Re: Recursive ReceiveSharedInvalidMessages not safe

Lists: pgsql-hackers
From: Andres Freund <andres(at)2ndquadrant(dot)com>
To: pgsql-hackers(at)postgresql(dot)org
Subject: Recursive ReceiveSharedInvalidMessages not safe
Date: 2014-05-05 10:05:31
Message-ID: 20140505100531.GT12715@awork2.anarazel.de
Views: Raw Message | Whole Thread | Download mbox | Resend email
Lists: pgsql-hackers

Hi,

While investigating an issue pointed out by valgrind around undefined
bytes in inval.c SHAREDINVALSMGR_ID processing I noticed that there's a
bug in ReceiveSharedInvalidMessages(). It tries to be safe against
recursion but it's not:
When it recurses into ReceiveSharedInvalidMessages() from it's main loop
from inside the inval callback while nextmsg = nummsgs it'll overwrite
the 'messages' array with new contents. But at this point the old
content of one entry in the messages array is still passed to
the LocalExecuteInvalidationMessage() that caused the recursion.

It looks to me like SHAREDINVALRELCACHE_ID messages are the only ones
actually affected by this in reality because all the other ones either
operate on stack memory or don't recurse. What could happen there is
that a different relcache entry is invalidated than the relcache
invalidation callback is called for.
This actually could explain the relfilenodemap error we've seen a couple
weeks back.

It looks to me like this is broken since at least fad153ec. I think the
fix is just to make the current 'SharedInvalidationMessage *msg' not be
pointers but a local copiy of the to-be-processed entry.

Comments?

Greetings,

Andres Freund

--
Andres Freund http://www.2ndQuadrant.com/
PostgreSQL Development, 24x7 Support, Training & Services


From: Tom Lane <tgl(at)sss(dot)pgh(dot)pa(dot)us>
To: Andres Freund <andres(at)2ndquadrant(dot)com>
Cc: pgsql-hackers(at)postgresql(dot)org
Subject: Re: Recursive ReceiveSharedInvalidMessages not safe
Date: 2014-05-05 18:15:58
Message-ID: 11846.1399313758@sss.pgh.pa.us
Views: Raw Message | Whole Thread | Download mbox | Resend email
Lists: pgsql-hackers

Andres Freund <andres(at)2ndquadrant(dot)com> writes:
> While investigating an issue pointed out by valgrind around undefined
> bytes in inval.c SHAREDINVALSMGR_ID processing I noticed that there's a
> bug in ReceiveSharedInvalidMessages(). It tries to be safe against
> recursion but it's not:
> When it recurses into ReceiveSharedInvalidMessages() from it's main loop
> from inside the inval callback while nextmsg = nummsgs it'll overwrite
> the 'messages' array with new contents. But at this point the old
> content of one entry in the messages array is still passed to
> the LocalExecuteInvalidationMessage() that caused the recursion.

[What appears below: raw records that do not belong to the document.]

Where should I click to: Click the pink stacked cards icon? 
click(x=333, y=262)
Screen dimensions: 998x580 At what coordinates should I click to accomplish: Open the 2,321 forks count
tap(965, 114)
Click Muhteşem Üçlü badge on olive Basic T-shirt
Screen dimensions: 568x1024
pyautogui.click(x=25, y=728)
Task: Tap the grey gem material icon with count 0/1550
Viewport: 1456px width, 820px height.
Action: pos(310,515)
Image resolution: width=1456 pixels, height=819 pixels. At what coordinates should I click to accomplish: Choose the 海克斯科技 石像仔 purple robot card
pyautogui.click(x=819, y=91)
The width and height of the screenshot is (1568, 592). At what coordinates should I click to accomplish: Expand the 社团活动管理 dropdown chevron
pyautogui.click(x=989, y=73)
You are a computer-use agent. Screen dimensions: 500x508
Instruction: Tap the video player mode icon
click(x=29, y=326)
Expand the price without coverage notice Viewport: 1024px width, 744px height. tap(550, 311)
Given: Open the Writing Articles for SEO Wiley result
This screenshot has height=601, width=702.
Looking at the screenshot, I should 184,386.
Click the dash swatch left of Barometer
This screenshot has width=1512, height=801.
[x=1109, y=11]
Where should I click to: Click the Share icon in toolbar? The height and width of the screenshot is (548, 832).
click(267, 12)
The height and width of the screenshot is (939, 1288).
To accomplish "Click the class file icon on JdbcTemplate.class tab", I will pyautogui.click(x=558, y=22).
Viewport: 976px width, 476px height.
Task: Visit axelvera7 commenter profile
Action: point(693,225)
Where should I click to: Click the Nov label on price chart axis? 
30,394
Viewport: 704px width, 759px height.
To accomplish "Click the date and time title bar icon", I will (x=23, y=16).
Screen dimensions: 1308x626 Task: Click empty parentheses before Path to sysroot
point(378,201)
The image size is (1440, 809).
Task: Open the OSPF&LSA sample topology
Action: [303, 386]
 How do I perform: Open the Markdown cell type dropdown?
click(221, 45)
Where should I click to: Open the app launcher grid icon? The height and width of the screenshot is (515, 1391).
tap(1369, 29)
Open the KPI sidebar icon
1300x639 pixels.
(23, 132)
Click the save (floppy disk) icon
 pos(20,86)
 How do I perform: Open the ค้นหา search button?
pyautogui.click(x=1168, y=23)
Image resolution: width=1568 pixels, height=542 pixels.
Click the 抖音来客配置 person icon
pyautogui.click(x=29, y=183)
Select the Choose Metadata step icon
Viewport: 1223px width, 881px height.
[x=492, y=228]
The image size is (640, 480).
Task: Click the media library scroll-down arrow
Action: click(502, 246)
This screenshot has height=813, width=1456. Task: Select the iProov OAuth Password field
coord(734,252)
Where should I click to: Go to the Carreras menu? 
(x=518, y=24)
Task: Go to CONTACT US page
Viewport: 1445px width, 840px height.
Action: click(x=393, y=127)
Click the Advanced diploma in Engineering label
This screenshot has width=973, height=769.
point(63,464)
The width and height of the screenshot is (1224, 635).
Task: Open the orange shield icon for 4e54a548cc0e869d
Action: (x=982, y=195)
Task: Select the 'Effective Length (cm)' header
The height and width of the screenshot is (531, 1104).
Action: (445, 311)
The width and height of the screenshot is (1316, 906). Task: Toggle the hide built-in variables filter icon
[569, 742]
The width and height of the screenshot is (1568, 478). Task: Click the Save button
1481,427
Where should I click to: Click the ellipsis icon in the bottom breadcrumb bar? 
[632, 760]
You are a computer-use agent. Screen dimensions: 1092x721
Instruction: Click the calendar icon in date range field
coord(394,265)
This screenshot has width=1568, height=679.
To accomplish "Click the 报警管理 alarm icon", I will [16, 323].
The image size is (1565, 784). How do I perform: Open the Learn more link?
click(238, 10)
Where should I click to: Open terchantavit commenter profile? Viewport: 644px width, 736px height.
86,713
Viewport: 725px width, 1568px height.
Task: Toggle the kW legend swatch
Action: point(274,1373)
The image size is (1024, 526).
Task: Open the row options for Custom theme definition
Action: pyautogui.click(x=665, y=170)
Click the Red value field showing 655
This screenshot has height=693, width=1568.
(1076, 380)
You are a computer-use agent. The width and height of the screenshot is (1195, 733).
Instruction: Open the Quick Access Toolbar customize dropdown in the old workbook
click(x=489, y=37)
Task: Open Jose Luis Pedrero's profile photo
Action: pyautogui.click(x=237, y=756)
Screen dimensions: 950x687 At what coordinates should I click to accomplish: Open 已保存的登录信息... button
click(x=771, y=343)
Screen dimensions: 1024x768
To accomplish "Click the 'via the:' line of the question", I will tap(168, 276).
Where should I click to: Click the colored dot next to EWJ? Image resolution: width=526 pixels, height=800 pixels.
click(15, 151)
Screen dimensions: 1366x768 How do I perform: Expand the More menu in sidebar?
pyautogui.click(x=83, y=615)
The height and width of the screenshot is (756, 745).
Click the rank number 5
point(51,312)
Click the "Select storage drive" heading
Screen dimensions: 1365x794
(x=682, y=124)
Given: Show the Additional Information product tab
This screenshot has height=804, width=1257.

Hm, yeah, so if the called inval function continues to use the message
contents after doing something that could result in a recursive call,
it might be looking at trashed data.

> It looks to me like this is broken since at least fad153ec. I think the
> fix is just to make the current 'SharedInvalidationMessage *msg' not be
> pointers but a local copiy of the to-be-processed entry.

Yeah, that should do it. I think I'd been trying to avoid copying
messages more times than necessary, but evidently I optimized away
one copy step too many :-(

regards, tom lane


From: Andres Freund <andres(at)2ndquadrant(dot)com>
To: Tom Lane <tgl(at)sss(dot)pgh(dot)pa(dot)us>
Cc: pgsql-hackers(at)postgresql(dot)org
Subject: Re: Recursive ReceiveSharedInvalidMessages not safe
Date: 2014-05-05 19:28:57
Message-ID: 20140505192857.GG17909@awork2.anarazel.de
Views: Raw Message | Whole Thread | Download mbox | Resend email
Lists: pgsql-hackers

On 2014-05-05 14:15:58 -0400, Tom Lane wrote:
> Andres Freund <andres(at)2ndquadrant(dot)com> writes:
> > While investigating an issue pointed out by valgrind around undefined
> > bytes in inval.c SHAREDINVALSMGR_ID processing I noticed that there's a
> > bug in ReceiveSharedInvalidMessages(). It tries to be safe against
> > recursion but it's not:
> > When it recurses into ReceiveSharedInvalidMessages() from it's main loop
> > from inside the inval callback while nextmsg = nummsgs it'll overwrite
> > the 'messages' array with new contents. But at this point the old
> > content of one entry in the messages array is still passed to
> > the LocalExecuteInvalidationMessage() that caused the recursion.
>
> Hm, yeah, so if the called inval function continues to use the message
> contents after doing something that could result in a recursive call,
> it might be looking at trashed data.

FWIW, with a bit of changes around it to make it more visible
(malloc/freeing the array) this sometimes triggers during make check. So
it's quite plausible that this is the caused the relfilenodemap
regression error we were a bit confused about.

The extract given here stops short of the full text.